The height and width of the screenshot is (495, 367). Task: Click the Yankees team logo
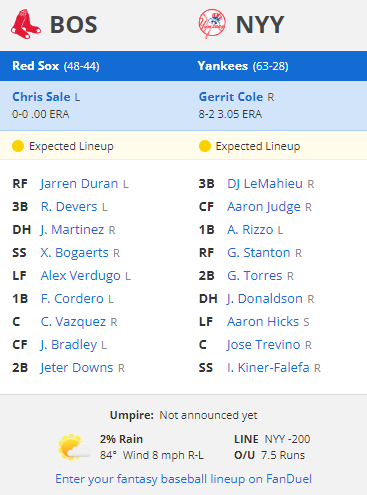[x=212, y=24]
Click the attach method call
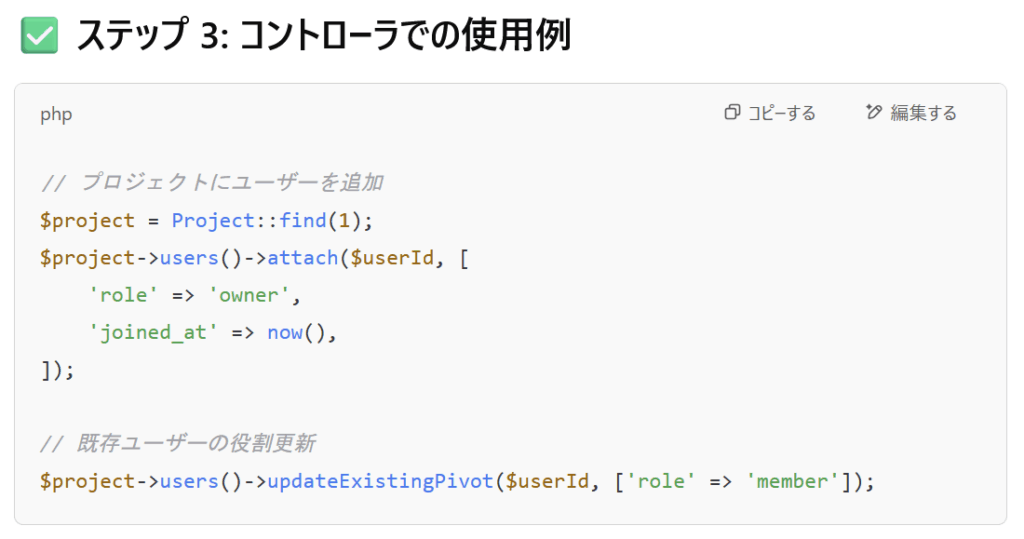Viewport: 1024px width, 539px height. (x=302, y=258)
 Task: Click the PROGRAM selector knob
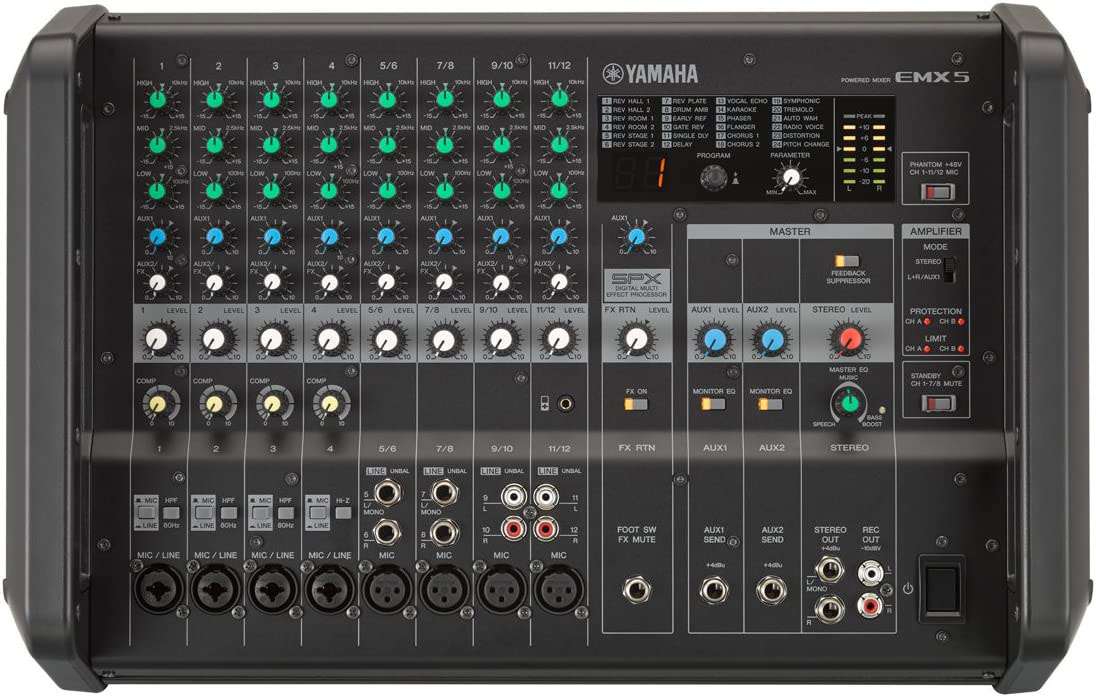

--------------------

TASK TO COMPLETE
Extract the lines starting at the one containing "Click the attach method call" and ending at the end of the records, copying them without changes. Leave the pictures out of your answer.

IN RESPONSE
Click the attach method call
Viewport: 1024px width, 539px height. (x=302, y=258)
 Task: Click the PROGRAM selector knob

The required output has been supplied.